:: TEXTE À LIRE
Les deux pays ne se trouvent pas, il est vrai, dans les mêmes circonstances. L’Espagne, depuis bientôt quarante ans, a subi toutes les catastrophes politiques qui bouleversent profondément un état et peuvent le renouveler ou l’anéantir. Il n’est pas d’essai, si douloureux qu’il puisse être, qui ne se soit fait en Espagne : les plus nobles efforts et les plus folles tentatives, tous les dévouemens et tous les crimes, y ont eu leur jour. Si l’expérience nous est bonne à quelque chose, les Espagnols n’ont certes plus rien à apprendre : leur éducation politique est achevée, et on peut sans témérité espérer que le parti de l’ordre et de la raison est enfin sur le point de prendre définitivement possession du pays.
::::
:: EXTRAIT DE DONNÉES
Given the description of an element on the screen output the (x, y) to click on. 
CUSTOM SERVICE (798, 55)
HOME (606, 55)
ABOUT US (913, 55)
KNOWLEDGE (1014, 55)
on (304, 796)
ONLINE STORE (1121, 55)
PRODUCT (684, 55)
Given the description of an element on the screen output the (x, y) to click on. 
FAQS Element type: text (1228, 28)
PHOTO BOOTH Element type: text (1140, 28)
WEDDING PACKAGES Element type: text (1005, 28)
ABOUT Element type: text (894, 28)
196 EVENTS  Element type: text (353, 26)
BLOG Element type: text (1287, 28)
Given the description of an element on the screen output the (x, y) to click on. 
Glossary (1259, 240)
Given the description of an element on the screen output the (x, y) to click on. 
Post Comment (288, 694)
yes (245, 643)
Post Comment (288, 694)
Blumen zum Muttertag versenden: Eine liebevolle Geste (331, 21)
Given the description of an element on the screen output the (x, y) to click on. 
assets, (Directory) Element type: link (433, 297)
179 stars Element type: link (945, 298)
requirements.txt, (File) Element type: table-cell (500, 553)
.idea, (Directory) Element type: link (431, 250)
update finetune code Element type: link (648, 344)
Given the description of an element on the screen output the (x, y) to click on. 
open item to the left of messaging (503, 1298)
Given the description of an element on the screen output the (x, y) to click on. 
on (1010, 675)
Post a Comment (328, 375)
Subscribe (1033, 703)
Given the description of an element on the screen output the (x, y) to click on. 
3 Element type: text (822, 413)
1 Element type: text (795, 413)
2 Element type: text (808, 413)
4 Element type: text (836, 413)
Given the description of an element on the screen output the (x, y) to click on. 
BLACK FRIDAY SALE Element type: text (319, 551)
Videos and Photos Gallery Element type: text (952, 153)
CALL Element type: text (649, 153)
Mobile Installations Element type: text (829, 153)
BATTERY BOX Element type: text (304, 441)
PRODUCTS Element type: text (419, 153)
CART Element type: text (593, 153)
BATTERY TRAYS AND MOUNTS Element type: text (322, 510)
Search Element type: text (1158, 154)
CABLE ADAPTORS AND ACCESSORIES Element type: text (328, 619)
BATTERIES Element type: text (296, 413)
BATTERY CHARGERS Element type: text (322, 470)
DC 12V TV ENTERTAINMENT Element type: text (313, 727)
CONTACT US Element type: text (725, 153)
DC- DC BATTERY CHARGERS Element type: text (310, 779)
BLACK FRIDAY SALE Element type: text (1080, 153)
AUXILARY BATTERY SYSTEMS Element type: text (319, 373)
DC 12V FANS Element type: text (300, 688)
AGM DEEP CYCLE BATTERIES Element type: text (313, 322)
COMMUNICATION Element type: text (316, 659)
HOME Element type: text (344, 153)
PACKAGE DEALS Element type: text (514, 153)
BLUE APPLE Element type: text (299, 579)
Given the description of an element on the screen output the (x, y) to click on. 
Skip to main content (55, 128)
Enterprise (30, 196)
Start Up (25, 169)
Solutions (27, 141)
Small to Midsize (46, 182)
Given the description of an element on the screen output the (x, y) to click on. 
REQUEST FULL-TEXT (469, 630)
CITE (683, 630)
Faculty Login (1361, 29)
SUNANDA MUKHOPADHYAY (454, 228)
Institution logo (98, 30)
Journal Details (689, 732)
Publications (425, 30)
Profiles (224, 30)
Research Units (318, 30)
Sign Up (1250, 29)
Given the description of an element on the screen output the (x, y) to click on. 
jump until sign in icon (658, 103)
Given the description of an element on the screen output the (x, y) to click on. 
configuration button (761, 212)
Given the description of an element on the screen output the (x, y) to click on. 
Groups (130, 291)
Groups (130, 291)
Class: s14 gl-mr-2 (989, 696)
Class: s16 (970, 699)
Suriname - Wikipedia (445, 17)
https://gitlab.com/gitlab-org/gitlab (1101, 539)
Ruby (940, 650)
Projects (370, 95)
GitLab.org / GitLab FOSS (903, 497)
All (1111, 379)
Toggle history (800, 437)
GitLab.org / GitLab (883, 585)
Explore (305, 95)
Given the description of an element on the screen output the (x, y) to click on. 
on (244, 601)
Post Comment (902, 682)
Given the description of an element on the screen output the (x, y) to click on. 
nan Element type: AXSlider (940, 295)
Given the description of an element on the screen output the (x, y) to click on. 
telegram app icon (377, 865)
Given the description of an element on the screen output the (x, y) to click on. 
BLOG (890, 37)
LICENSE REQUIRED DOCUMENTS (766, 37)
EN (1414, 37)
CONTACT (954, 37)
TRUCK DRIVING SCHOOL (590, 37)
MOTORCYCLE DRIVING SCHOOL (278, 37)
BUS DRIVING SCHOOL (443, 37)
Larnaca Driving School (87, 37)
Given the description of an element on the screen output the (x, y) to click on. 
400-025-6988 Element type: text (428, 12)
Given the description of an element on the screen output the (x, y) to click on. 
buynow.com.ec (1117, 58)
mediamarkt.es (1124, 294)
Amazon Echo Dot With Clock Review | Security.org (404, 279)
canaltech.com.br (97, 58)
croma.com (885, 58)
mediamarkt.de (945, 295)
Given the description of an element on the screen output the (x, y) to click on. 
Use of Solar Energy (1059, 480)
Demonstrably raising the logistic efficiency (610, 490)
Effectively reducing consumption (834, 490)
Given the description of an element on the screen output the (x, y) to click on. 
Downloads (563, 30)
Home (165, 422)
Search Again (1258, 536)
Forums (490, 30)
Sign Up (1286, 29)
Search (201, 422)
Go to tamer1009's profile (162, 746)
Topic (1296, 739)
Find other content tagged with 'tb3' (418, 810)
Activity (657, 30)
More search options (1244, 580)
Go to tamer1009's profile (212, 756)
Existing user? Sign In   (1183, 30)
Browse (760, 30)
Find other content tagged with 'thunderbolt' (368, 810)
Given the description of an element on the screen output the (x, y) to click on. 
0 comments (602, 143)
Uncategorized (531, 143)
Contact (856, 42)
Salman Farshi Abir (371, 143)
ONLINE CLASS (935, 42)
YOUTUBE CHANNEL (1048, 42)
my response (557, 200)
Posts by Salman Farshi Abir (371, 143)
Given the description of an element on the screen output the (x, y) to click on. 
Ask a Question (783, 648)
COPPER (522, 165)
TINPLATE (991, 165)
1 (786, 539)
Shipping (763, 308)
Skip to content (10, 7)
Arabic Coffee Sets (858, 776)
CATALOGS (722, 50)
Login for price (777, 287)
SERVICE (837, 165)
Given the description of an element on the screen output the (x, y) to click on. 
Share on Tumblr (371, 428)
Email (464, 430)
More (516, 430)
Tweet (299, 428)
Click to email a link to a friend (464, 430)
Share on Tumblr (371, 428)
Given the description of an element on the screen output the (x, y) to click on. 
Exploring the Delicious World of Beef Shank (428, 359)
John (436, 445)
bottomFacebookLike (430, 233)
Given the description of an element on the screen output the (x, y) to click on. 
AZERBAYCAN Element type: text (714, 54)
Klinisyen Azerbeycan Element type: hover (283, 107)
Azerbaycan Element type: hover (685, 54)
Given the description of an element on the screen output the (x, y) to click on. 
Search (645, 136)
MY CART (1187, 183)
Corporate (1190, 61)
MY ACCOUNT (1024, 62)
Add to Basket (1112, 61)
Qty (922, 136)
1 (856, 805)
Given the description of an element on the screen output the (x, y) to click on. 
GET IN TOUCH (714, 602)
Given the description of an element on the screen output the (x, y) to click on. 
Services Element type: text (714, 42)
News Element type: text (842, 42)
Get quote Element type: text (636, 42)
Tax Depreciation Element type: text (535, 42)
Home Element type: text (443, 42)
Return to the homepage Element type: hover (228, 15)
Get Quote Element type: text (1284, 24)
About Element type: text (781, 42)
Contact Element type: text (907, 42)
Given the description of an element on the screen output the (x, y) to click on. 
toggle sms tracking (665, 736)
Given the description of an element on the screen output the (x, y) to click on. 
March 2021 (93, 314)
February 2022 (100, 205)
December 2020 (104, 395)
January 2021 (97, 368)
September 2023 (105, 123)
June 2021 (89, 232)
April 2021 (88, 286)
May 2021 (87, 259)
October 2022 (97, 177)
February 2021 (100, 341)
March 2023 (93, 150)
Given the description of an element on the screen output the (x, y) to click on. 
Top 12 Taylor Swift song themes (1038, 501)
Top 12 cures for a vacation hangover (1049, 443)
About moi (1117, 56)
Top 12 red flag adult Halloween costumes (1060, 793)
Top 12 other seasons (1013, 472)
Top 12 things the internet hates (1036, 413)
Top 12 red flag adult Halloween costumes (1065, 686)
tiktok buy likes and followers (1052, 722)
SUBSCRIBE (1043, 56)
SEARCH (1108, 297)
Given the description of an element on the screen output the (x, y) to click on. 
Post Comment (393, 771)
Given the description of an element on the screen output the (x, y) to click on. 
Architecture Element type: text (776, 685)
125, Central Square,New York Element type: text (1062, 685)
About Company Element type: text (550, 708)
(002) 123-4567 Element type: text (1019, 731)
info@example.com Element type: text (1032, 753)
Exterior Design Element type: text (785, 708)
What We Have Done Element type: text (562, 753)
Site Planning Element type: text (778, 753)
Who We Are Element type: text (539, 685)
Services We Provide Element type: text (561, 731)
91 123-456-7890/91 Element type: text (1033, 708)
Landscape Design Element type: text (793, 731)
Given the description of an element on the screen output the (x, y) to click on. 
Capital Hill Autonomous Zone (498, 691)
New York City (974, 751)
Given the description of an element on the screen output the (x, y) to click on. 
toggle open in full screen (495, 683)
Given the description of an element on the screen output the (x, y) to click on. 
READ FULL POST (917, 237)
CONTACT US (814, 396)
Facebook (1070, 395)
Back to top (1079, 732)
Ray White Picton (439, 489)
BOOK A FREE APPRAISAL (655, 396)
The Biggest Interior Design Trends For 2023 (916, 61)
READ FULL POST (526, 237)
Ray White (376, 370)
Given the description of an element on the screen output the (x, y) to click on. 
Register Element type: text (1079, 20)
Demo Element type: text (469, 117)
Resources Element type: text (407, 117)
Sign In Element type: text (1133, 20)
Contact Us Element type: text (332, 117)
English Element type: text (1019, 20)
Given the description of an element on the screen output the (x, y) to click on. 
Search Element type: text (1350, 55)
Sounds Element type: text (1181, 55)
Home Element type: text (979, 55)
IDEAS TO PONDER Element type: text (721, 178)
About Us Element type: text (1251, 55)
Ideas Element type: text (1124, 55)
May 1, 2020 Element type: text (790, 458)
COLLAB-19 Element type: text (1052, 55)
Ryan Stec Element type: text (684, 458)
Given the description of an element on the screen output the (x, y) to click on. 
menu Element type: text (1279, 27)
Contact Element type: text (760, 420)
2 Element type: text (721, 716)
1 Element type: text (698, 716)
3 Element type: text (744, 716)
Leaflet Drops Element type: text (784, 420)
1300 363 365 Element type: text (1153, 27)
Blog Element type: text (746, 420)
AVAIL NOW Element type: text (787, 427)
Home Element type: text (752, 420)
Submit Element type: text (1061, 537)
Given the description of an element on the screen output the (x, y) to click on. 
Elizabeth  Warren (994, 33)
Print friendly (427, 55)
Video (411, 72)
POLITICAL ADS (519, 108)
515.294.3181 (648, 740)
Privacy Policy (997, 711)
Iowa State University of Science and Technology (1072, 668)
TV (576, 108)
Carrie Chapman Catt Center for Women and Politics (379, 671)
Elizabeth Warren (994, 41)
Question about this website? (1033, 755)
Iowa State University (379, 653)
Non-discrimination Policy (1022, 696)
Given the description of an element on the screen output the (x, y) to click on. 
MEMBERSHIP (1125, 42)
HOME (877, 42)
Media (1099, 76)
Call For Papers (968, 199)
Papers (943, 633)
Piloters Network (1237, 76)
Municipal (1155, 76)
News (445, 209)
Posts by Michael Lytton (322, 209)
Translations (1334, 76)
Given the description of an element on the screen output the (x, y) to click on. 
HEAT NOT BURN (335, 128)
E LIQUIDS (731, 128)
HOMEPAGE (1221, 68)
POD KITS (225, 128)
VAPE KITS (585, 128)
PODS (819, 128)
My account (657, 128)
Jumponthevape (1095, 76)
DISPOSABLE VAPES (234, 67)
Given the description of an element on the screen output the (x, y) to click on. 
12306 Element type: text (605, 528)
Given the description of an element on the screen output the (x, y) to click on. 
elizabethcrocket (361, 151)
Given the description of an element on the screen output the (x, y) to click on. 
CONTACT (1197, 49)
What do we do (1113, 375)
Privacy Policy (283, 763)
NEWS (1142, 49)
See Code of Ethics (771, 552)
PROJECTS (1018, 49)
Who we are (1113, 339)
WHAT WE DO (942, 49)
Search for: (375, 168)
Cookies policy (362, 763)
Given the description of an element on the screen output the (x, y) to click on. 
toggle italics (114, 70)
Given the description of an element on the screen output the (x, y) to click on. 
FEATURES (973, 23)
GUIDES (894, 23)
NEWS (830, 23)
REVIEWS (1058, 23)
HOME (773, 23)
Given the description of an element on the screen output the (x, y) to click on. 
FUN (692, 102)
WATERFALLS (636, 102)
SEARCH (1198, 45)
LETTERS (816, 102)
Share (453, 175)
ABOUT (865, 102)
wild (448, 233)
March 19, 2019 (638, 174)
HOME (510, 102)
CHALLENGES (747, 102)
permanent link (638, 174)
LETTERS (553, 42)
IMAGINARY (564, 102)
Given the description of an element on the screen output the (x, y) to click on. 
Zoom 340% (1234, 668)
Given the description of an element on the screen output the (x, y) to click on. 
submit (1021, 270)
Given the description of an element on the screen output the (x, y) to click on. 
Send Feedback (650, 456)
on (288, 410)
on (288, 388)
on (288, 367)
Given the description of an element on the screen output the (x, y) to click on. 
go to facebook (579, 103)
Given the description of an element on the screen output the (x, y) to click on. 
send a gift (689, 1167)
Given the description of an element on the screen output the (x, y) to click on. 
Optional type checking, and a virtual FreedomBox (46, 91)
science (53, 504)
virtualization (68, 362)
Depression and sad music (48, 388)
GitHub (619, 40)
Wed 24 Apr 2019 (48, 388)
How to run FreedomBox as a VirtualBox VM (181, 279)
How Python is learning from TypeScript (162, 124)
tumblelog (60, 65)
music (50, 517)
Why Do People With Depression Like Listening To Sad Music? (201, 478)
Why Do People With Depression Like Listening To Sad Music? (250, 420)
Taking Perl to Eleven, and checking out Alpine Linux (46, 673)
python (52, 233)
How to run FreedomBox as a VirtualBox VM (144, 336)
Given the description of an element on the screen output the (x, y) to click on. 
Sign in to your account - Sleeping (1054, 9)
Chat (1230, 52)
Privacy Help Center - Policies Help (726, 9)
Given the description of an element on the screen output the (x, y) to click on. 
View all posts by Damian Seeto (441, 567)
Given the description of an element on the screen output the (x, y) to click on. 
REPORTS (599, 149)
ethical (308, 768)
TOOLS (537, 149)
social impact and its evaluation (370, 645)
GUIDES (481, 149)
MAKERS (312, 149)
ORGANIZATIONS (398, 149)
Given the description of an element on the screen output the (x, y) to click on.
::::
[ÉNONCÉ DU PROBLÈME A] D'après le texte sur l'Espagne, pourquoi les Espagnols n'ont-ils plus rien à apprendre ? Répondez en une à trois phrases.
[ÉNONCÉ DU PROBLÈME B] Citez sans rien changer le passage du texte sur l'Espagne qui commence aux mots « Les deux pays » et s'arrête après « possession du pays. ».

[RÉSULTAT CORRECT A] Depuis bientôt quarante ans, l'Espagne a subi toutes les catastrophes politiques qui bouleversent un état. Tous les essais, même les plus douloureux, y ont été faits, des plus nobles efforts aux plus folles tentatives. Leur éducation politique est donc achevée.

[RÉSULTAT CORRECT B]
Les deux pays ne se trouvent pas, il est vrai, dans les mêmes circonstances. L’Espagne, depuis bientôt quarante ans, a subi toutes les catastrophes politiques qui bouleversent profondément un état et peuvent le renouveler ou l’anéantir. Il n’est pas d’essai, si douloureux qu’il puisse être, qui ne se soit fait en Espagne : les plus nobles efforts et les plus folles tentatives, tous les dévouemens et tous les crimes, y ont eu leur jour. Si l’expérience nous est bonne à quelque chose, les Espagnols n’ont certes plus rien à apprendre : leur éducation politique est achevée, et on peut sans témérité espérer que le parti de l’ordre et de la raison est enfin sur le point de prendre définitivement possession du pays.